На третий день случился эпизод, который я потом пересказывал Сухорукову как лучший момент зимы. Гудков, копая договорную схему с колхозом, наткнулся на наше выравнивание цен — то самое, про «самый долгий способ не поссориться», — и долго не мог поверить документам: артель сознательно платила колхозу за сырьё выше закупочной. «Тут ошибка, — сказал он Зинаиде Фёдоровне, — или я чего-то не понимаю. Зачем вам это? Вы же себе прибыль режете». Зинаида Фёдоровна выровняла очки и ответила со всем сорокалетним достоинством: «Затем, молодой человек, что прибыль считается за год, а деревня — за поколение. У нас горизонт планирования другой». Гудков записал это в свой блокнот — я видел, как записывал, дословно, — и вечером, говорят, цитировал в гостинице остальным. Если от всей комиссии в области останется одна эта фраза, поездка окупилась.

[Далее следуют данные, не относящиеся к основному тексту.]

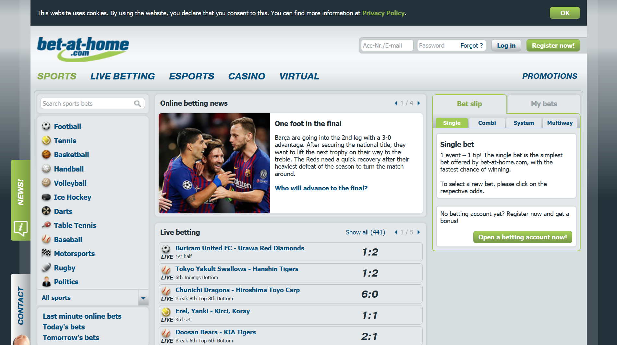Switch to the Combi bet tab
This screenshot has height=345, width=617.
click(x=487, y=123)
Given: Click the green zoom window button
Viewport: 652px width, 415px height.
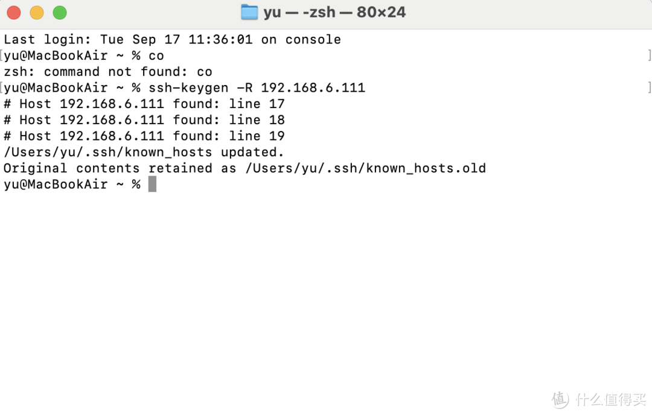Looking at the screenshot, I should tap(59, 12).
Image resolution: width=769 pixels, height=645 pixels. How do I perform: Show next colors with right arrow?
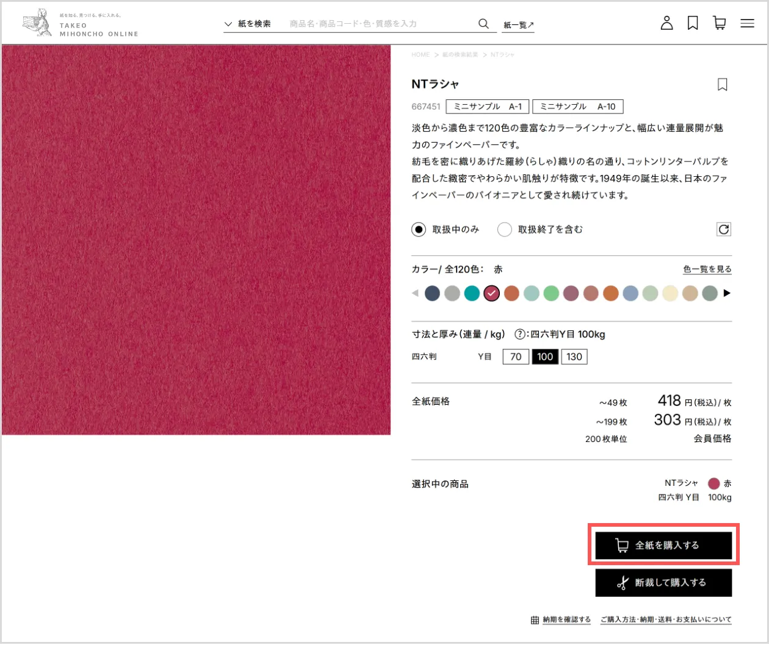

Фактура восемьдесят шестого года, привезённая в чьём-то портфеле, об эти описи разбилась без следа. Старые цены, на которые напирала записка, были давно пересмотрены и переоформлены; «сомнительная» схема с колхозом — дважды проверена райфинотделом и опубликована; холодильная установка, гвоздь семихинской фактуры, числилась на балансе с апреля, с полным комплектом бумаг и министерским актом сверху. Я наблюдал, как областные члены комиссии постепенно меняются в лице — от служебной настороженности к профессиональному интересу, — и понимал, что эта часть сражения выиграна ещё в октябре, за столом, где мы с Зинаидой Фёдоровной заводили третий вариант соответствия.

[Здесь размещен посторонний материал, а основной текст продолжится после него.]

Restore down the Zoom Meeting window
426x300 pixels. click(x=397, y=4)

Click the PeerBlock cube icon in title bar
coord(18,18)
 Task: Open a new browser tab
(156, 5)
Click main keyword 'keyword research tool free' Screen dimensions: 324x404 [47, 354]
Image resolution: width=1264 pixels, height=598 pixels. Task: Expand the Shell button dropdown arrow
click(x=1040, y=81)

Чергинец в документах провёл в общей сложности час. Остальное время он ходил. По ферме — поговорил с доярками о расценках. По мастерской — с Лёхиным подручным о заработках, «а в колхозе больше или в артели?». По деревне — и там его видели то у магазина, то у медпункта, то на лавке с пенсионерами. Разговаривал он мягко, сочувственно, с интонацией человека, которому можно пожаловаться, — и деревня, наша битая, тёртая, всё понимающая деревня, отвечала ему с той особенной приветливой непроницаемостью, которой жалуются разве что на погоду.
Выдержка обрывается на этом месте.